2.4 Isoforms: Natural Variants of Allergen Molecules

Points of criticism on the use of allergen molecules relate to their origin or production:

When derived from natural sources, even defined allergens are variable mixtures with multiple molecule variants (isoforms ), which bind IgE with varying strength depending on the individual IgE repertoire. Mixing isoforms potentially has the advantage of covering all IgE specificities; however, complex mixtures of this kind are challenging to purify and standardize.

Therefore, allergen molecules are predominantly used in recombinant form for molecular IgE diagnostics (Matricardi et al. 2016). This presupposes the selection of a representative isoform that determines as many (ideally all) specific IgE antibodies to the allergen in question. A further condition is correct protein folding that corresponds to the natural allergen. If both these prerequisites are fulfilled, the quality of this type of reagent can be considerably better controlled by means of process-integrated standardization.
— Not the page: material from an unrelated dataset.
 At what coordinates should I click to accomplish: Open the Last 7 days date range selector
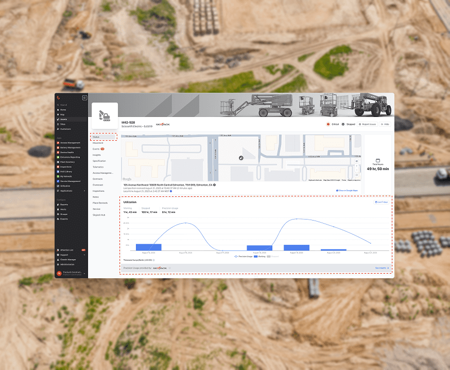[382, 202]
3 Possible Applications for Allergen Molecules in IgE Diagnostics

Serological in vitro diagnosis can be modified in different ways using single allergens (⦿ Fig. 7.6):

Fig. 7.6

Selection and application of allergen molecules for diagnostic purposes. A, B, C, and D: Variants of the test system for IgE singleplex assays (singleplex ) using purified or recombinantly produced single allergens.

1. (a)

   Allergen molecules are used individually as reagents for specific IgE determination (currently the most frequent application).

2. (b)

   Selected allergens are combined as reagents for specific IgE determination (combination of important marker allergens, such as Ph1 p 1 and Ph1 p 5, or cross-reactive allergens such as Phl p 7 and Phl p 12).

3. (c)

   All available individual components of an allergen source can be used as a mix instead of a complex allergen extract (theoretically possible, but not yet implemented due to complexity, costs, and questionable use).

4. (d)

   Individual components can be added to allergen extracts (“spiking”) to increase assay sensitivity (e.g., in the case of underrepresented components) (▸ Chap. 8).
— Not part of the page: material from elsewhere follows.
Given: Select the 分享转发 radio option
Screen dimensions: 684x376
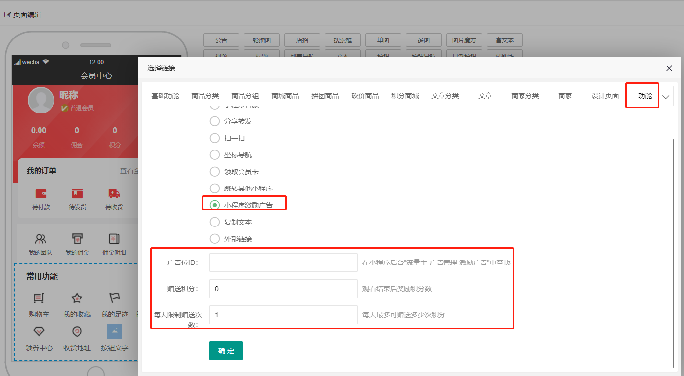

Variant (a) enables the targeted and precise differentiation of sensitizations by means of single allergens. This procedure has also known as component-specific or component-resolved diagnostics (CRD ) (Valenta et al. 1999) and currently plays the largest role in molecular allergy diagnostics (typical case studies in Kleine-Tebbe and Jappe 2014).

3.1 Distinction Between Purified and Recombinantly Produced Components

An important crossroads for the manufacturers of diagnostic products is the decision whether to use purified natural single allergens with all their variants (isoforms ) or whether to select a single, recombinantly produced protein.

The latter should be representative and have the major IgE binding sites in order to be able to cover, as far as possible, all allergy sufferers sensitized to this allergen molecule.

This problem does not apply when natural components are used, since these generally contain all molecule variants occurring in natural allergen sources. It is only important to ensure here that the preparations do not contain any impurities with other allergens. This is particularly challenging if the allergen to be purified is available in very small quantities in the allergen source, while other allergens are present in high concentrations. A typical example would be allergens in bee venom (Api m 3, Api m 5, and Api m 10), which are present at less than 1 % of the venom dry weight, while Api m 4 (melittin), with more than 40 % of the venom dry weight, render clean purification of the abovementioned allergens virtually impossible.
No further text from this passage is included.